Currently, Jeremy is a Safety Engineer at Ohio-based Danis Construction. A valued member of the team and a beloved family man, we are proud to share Jeremy’s story.
Why did you choose your profession?
I enjoy seeing progress, which is why I chose construction. You can see what you’ve built and I take pride in that. Safety was a natural progression.
When I was looking to get a university education, I thought that safety was the best path for me to take. Given my years in construction, I knew a lot about safety, but I wanted to formalize my knowledge through a formal education.
What’s important to be effective in your role?
You have to be able to talk WITH your people, not AT your people. I can preach safety at everyone, but until we have a heart-to-heart conversation about the importance of safety and understand the needs of each employee, it won’t matter.
Each employee also needs to understand that safety professionals are there to help.
Have you ever had an incident that changed you and how did you approach it with your role?

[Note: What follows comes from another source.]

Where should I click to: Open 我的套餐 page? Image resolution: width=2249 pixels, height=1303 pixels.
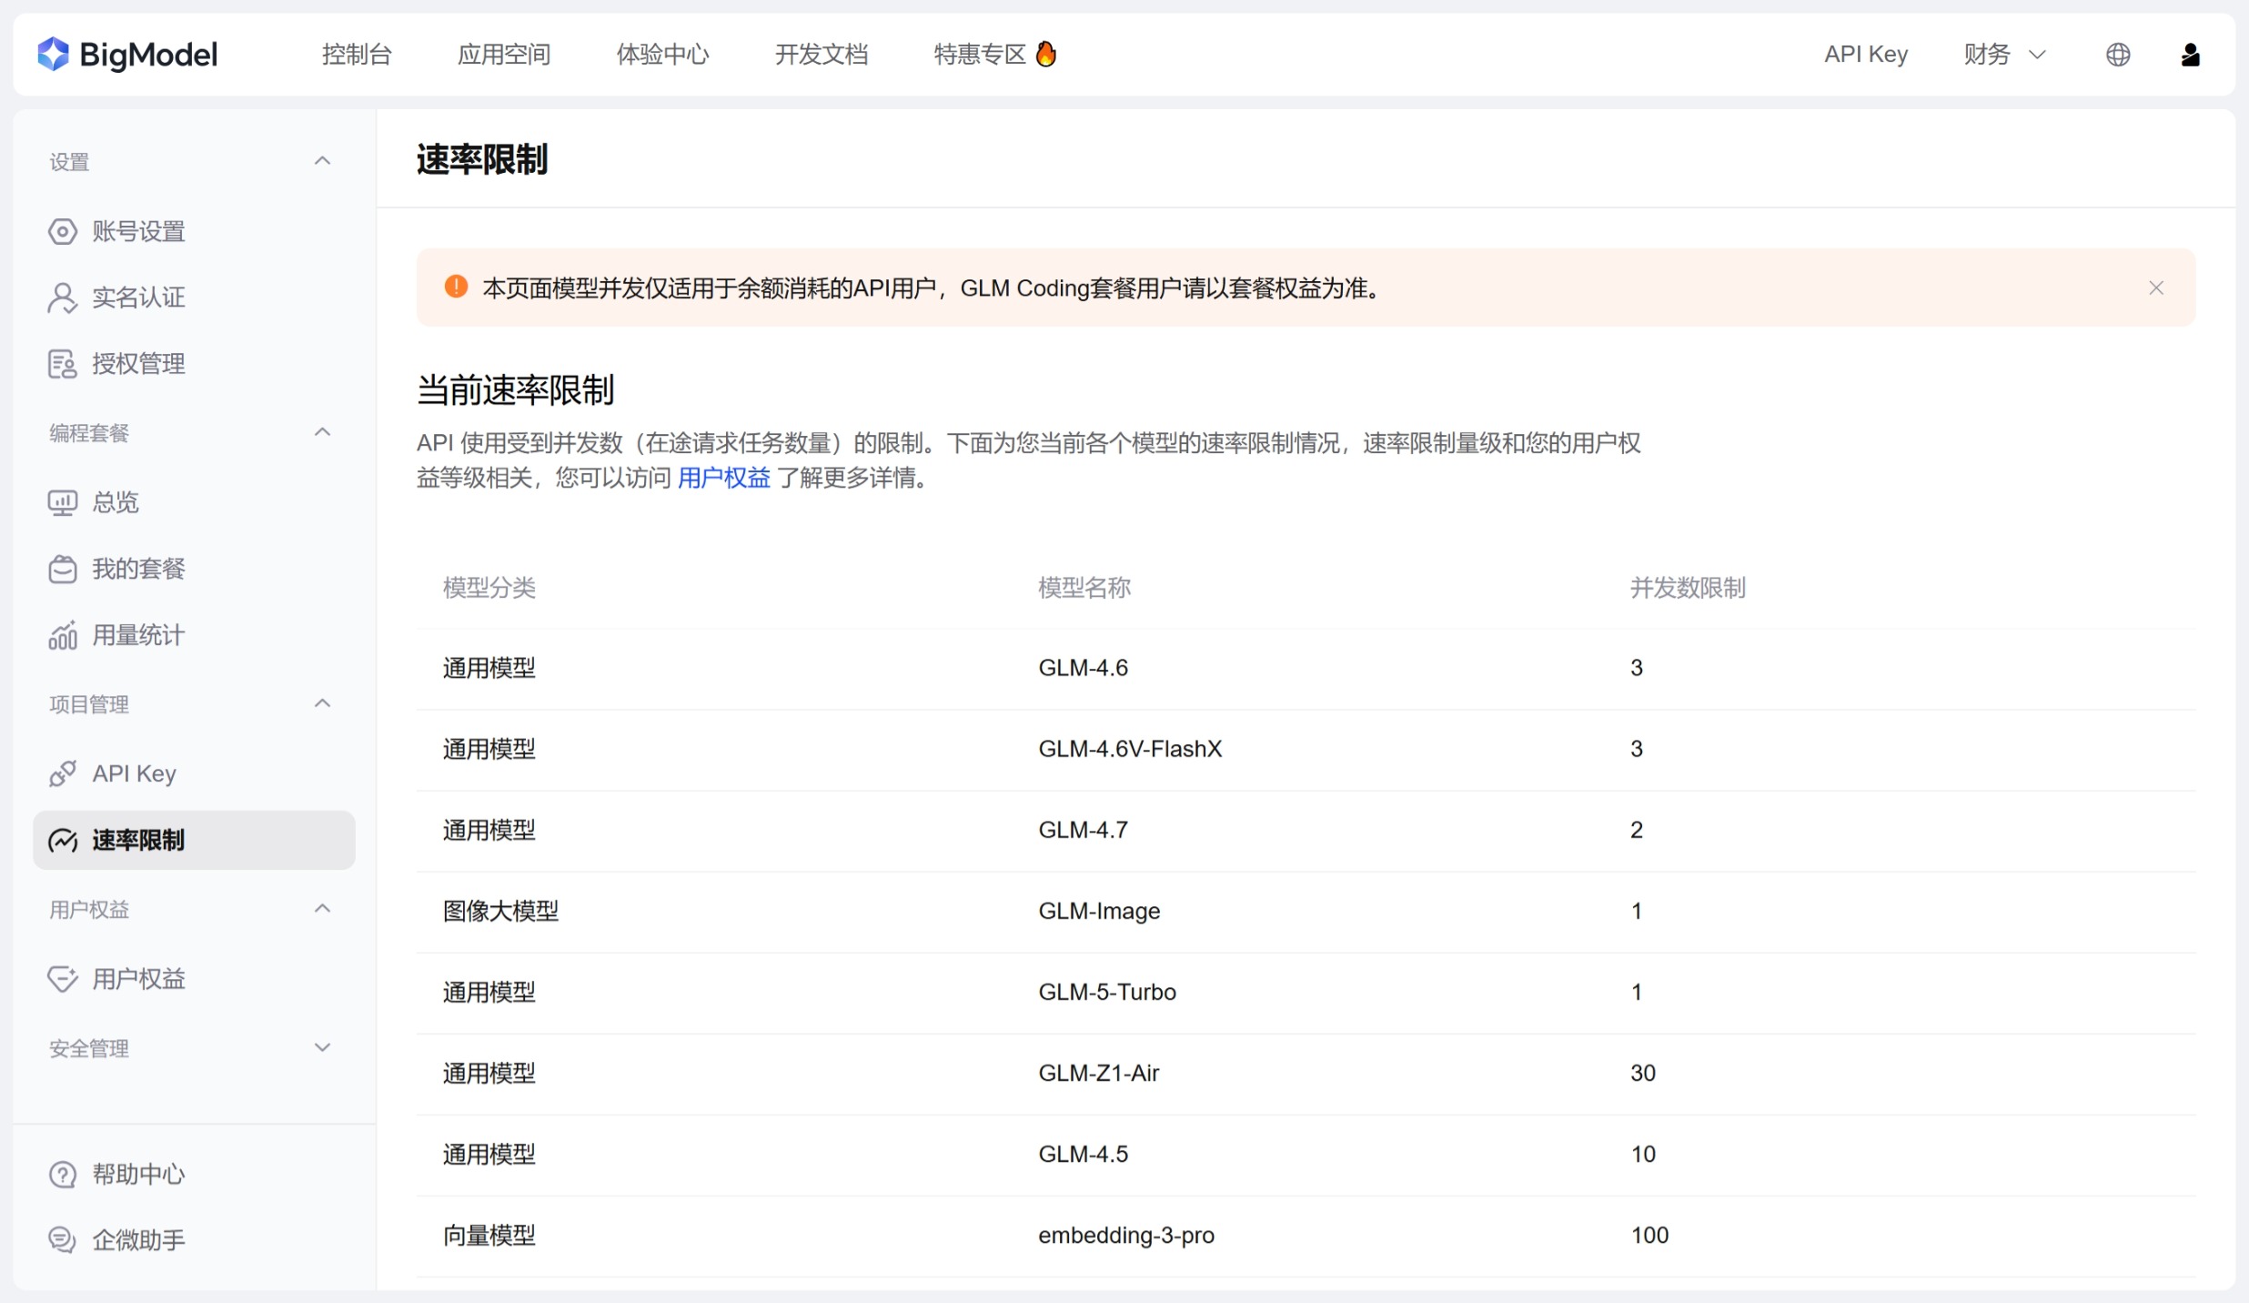pos(138,568)
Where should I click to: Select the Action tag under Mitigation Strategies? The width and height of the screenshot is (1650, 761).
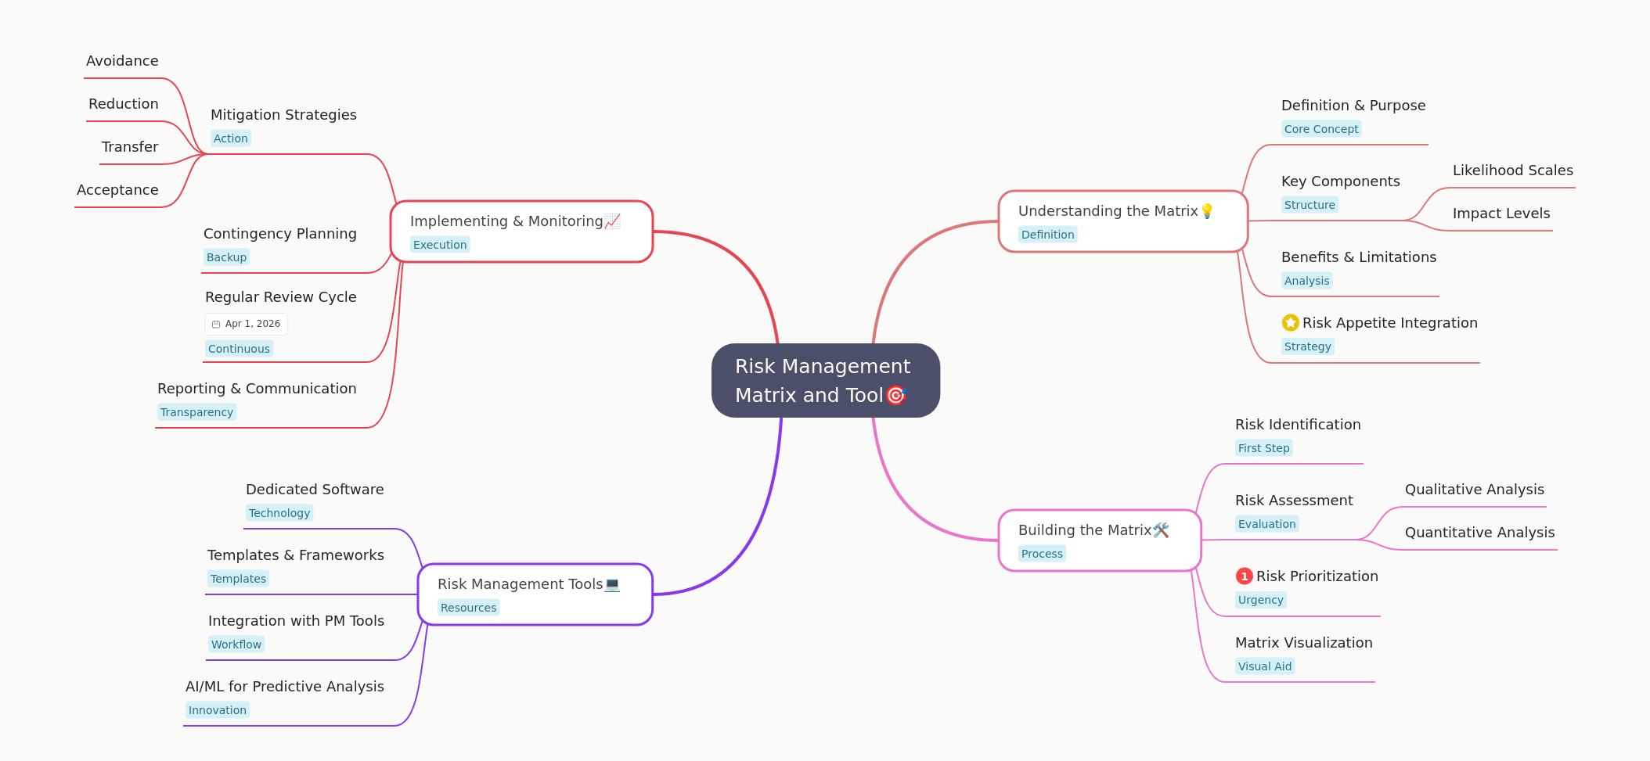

I’ve been fortunate enough that I’ve never had an incident happen on my watch. But with the advent of social media, I hear about fatal incidents that happen across the country, and those impact me. I always tell our people, “No one that dies [on the] job goes into work expecting not to come home. They all pack a lunch.” That perspective keeps us focused, and reinforces the importance of what we are doing.
What do you want everyone to know about safety?
Safety is not a stand-alone function. Safety shouldn’t be called safety, it should just be called “the right way” to do things. Safety is integral to the success of everything a company does.
What is your superpower?
I have an ability to talk with anyone. I can usually find common ground with anyone, and that helps me connect with them. It doesn’t matter where you are from, what you do, or what you’re like, I do my best to connect with them.
If there was one thing that you could change about how safety is managed, what would it be?
That there was no differentiation between safety, quality, and production, and that organizations embraced each of those functions as one part of the same goal: a better organization.